When you are thinking about how you classifiy your Email, almost certainly keywords contained in your Email are some of the FEATURES you think of first. Recall, however, that the keyword vocabulary can be very large. Using this feature space, then, individual documentšs representations will be very SPARSE . In terms of the vector space model of Section §3.4 , many of the vector elements will be zero. To use Littlestonešs lovely expression, ``Irrelevant attributes abound'' [Littlestone88] , and so it should come as no suprise that his learning techniques are especially appropriate in FOA learning applications in Sectgion §7.5.3 .

Efforts to control the keyowrd vocabulary and make the lexical features as meaningful as possible are therefore important preconditions for good classification performance. For example, name-tagging techniques (cf. Section §6.6.1 ) which reliably identify proper names can provide valuable classification features. For example, a proper name tagger would be one that was especially sophisticated about capitalization, name order, abbreviation conventions. When both people's proper names and institutional names (government agencies, universities, corporations, etc.) the recognition of complex, multi-token phrases becomes possible:

In part because of the difficult issues lexical, keywordly-based representations entail, it is worth thinking briefly about some of the alternatives. There are also less-obvious features we might use to classify documents. META-DATA associated with the document, for example information about its date and place of publication, are one possibility. Geographic place information associated with a document can also be useful; cf Section §6.6.1 . Finally, recall the bibliographic citations that many document contain (cf. Section §6.1 ). The set of references one document makes to other ones (representable as links in a graph) can be used as the basis of classification in much the same way as its keywords.

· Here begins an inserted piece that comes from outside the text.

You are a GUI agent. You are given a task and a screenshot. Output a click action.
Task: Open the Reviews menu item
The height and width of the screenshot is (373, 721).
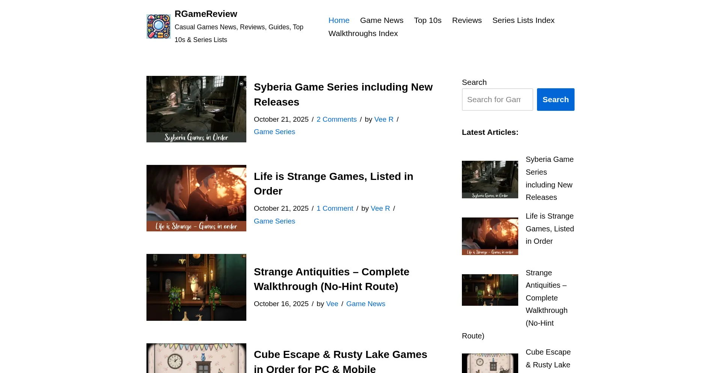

In summary, while keywords provide the most obvious set of features on which classifications can be based, these result in very large and sparse learning problems. Other features are also available, and may also be useful. It is important to note, however, that careful Bayesian reasoning about dependencies among keyword features is a very difficult problem, as discussed in Section §5.5.7 . Attempting to extend this inference to include other, heterogeneous types of features must be done carefully.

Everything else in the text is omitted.